I've seen a few answers on how memcpy() can achieve faster speed than a naive byte-by-byte copy. Most of them suggest something along the lines of:
void *my_memcpy(void *dest, const void *src, size_t n) {
uint64_t *d = dest;
const uint64_t *s = src;
n /= sizeof(uint64_t);
while (n--)
*d++ = *s++;
return dest;
}
which to my understanding (correct me if I'm wrong) can violate the strict aliasing assumption and cause undefined behavior. To keep it simple assume that n and the alignment and size of src and dest are multiples of 8.
If my_memcpy can indeed cause undefined behavior, I want to know how memcpy manages to copy multiple bytes at a time without violating any compiler assumptions. An example of any working implementation for x64 would help.
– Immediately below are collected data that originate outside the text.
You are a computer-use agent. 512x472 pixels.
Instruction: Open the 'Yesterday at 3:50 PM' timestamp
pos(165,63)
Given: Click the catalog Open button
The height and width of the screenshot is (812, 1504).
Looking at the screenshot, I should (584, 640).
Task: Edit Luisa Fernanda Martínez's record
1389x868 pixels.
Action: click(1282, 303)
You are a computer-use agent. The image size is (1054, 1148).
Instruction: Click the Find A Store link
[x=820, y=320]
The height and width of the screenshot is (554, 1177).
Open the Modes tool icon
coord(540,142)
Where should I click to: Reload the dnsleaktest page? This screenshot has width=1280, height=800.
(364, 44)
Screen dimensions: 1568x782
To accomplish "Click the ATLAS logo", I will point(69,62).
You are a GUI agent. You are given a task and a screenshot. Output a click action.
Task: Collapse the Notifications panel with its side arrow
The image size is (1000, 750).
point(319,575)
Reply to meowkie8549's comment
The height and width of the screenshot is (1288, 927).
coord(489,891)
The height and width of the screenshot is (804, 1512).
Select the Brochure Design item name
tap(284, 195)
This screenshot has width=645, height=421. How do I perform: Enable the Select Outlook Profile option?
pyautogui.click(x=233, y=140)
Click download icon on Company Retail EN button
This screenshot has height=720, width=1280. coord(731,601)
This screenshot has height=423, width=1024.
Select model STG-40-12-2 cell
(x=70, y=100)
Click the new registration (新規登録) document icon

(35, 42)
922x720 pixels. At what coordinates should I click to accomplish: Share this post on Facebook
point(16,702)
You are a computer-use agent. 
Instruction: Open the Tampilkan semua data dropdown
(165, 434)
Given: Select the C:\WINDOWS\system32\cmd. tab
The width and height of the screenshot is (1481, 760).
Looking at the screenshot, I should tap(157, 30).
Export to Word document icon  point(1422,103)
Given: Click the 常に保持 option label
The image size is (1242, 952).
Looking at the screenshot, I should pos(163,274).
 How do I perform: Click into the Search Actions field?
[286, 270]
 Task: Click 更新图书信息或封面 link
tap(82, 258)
Suggestions to use the library routine won't work. I'm actually not writing my own memcpy. I'm writing a function that can use a similar optimization but AFAIK is unavailable in the C standard.
Portably, you should copy on alignment basis, which isn't necessarily uint64_t. In theory, you should be using uint_fast8_t but in practice that one is apparently 1 byte big, 1 byte aligned on most systems. If portability isn't required, you can stick with uint64_t.
The next problem is that the pointers passed to memcpy are not necessarily pointing at an aligned address, as per the requirement of the standard function to work regardless of alignment. So you'll have to do something like this:
size_t prealign = (uintptr_t)src % _Alignof(uint64_t);
if(prealign != 0)
{
// copy bytes up to next aligned address
}
Same for destination, and same for the end of the data.
which to my understanding (correct me if I'm wrong) can violate the strict aliasing assumption and cause undefined behavior.
Correct. So in order to copy uint64_t chunks you either have to write the code in inline assembler, or you have to disable strict aliasing in a non-standard way when compiling, such as gcc -fno-strict-aliasing.
The "real" library memcpy is treated as a special case by the compiler, as are many other such library functions. memcpy(&foo, &bar, sizeof(int)); will for example get translated to a single mov instruction, inlined in the caller code, without memcpy being called at all.
Another note about pointer aliasing is that you should restrict qualify the pointers as done with the real memcpy. This tells the compiler that it can assume that the dest and src pointers aren't the same, or that they overlap, meaning that the compiler doesn't need to add checks or overhead code for that scenario.
Amusingly, when I write the following naive copy function:
#include <stdint.h>
#include <stddef.h>
void foocpy (void* dst, const void* src, size_t n)
{
uint8_t* u8_dst = dst;
const uint8_t* u8_src = src;
for(size_t i=0; i<n; i++)
{
u8_dst[i] = u8_src[i];
}
}
Then the compiler gives me a tonne of fairly inefficient machine code. But if I simply add restrict to both pointers, the whole functions gets replaced with this:
foocpy:
test rdx, rdx
je .L1
jmp memcpy
.L1:
ret
This again shows that the built-in memcpy is a treated as a special snowflake by the compiler.